If someone with the renown of astrophysicist Neil deGrasse Tyson has a serious misunderstanding of what a migrant is, is there any wonder many average Americans are still so misinformed about an organized caravan of Central Americans trying to storm into the United States?

Tyson, over the weekend, tweeted that physicist Albert Einstein - he of the E=mc2 theory - "was a refugee to the USA."

That's not exactly the truth.

Einstein, already in the U.S. in 1933 while holding a position at the Institute for Advanced Study, understood he could not return to his native Germany because of the rise of Adolph Hitler and his persecution of Jews like the physicist. Two years later, among many options, he decided to remain in the U.S. and apply for citizenship, which he received in 1940.

The individuals in the migrant caravan have none of what Einstein had - legal status in the U.S. in a job, an inability to return to his country of origin and intentional engagement in the process to become a legal citizen.

On Sunday, the day in which Tyson tweeted, hundreds of caravan members - Mexico put the number at 500, but U.S. officials believe it was higher - tried to scale fences, break barriers and force their way into the country at its Southern border. Some even threw rocks and bottles, eliciting a return of tear gas from U.S. border agents.

"Our agents were being assaulted," U.S. Border Patrol Chief Carla Provost said in an interview on Fox News, "[a] large group rushed the area and they were were throwing rocks and bottles at my men and women, putting them in harm's way as well as other members of the caravan. We needed to disperse the group and with that assaultive nature, it was imperative that we disperse them from the area."

That way of entering the U.S. would have been new to Einstein.

But tear gas at the border? That's not new. In fact, it was frequently employed under the most recent former president of the United States, Barack Obama.

It was used by his administration beginning in 2010, according to the Department of Homeland Security, including 26 times in fiscal 2012 and 27 times in fiscal 2013. It even was used three times in his last full year in office, 2016.

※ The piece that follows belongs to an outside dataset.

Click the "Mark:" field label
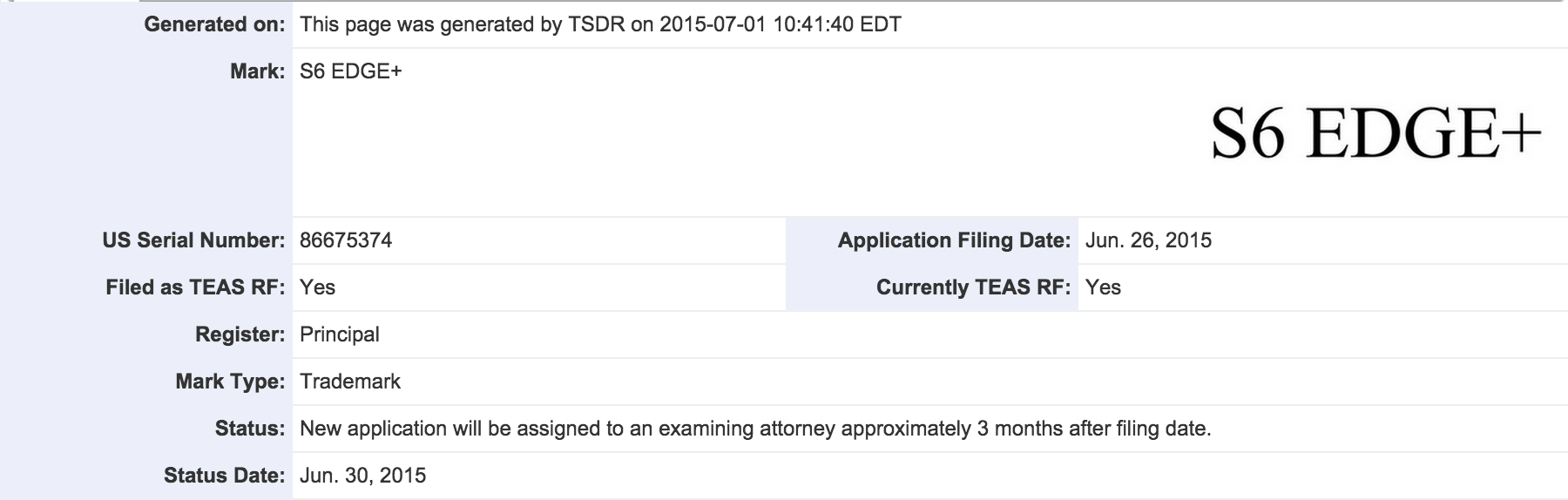This screenshot has height=500, width=1568. point(257,71)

But tear gas wasn't the only device employed. The Obama administration also used pepper spray.

When tear gas was used over the weekend to quell those trying to come into the country illegally, Democrats, immigration-rights advocates and even some Latin American leaders called it "un-American."

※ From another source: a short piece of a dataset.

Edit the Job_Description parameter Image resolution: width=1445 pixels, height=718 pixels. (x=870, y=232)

A United States senator, Brian Schatz, D-Hawaii, alleged U.S. authorities had committed a war crime with illegal chemical weapons.

Yet, the same thing was a nonissue during the Obama administration.

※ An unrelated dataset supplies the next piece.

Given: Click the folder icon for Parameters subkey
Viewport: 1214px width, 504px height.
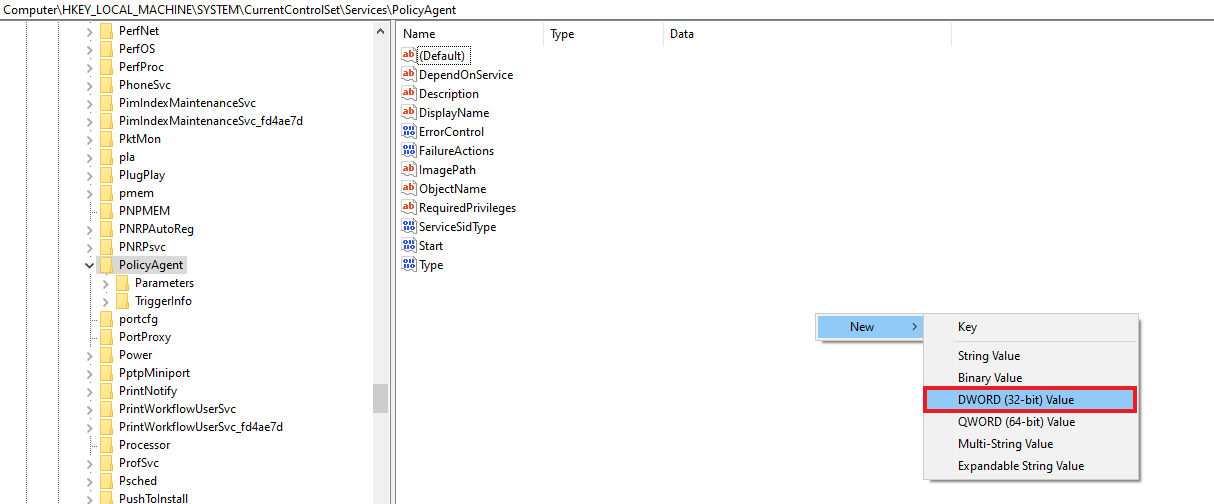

Although some 5,000 to 9,000 migrants - many saying they want to seek asylum in the U.S. - are camping in Baja California, just south of the U.S.-Mexico border, historically only about 10 percent of people in similar circumstances qualify for asylum status under a judge's ruling, according to Homeland Security Secretary Kirstjen Nielsen.

And although President Donald Trump has been mocked for saying so, many in the caravan have more nefarious things in mind.

Reports, for instance, have documented numerous instances of adults abducting children en route, hoping they can take advantage of an Obama-era judge's catch-and-release ruling. While individual adults are more likely to be retained after being caught illegally in the U.S., parents with children - actual or kidnapped - are frequently released, whereupon they disappear into the shadows.

Even the Obama administration suggested kidnappings would increase, but judges weren't persuaded. Thus, according to the Washington Times, abductions have increased 900 percent over 2017.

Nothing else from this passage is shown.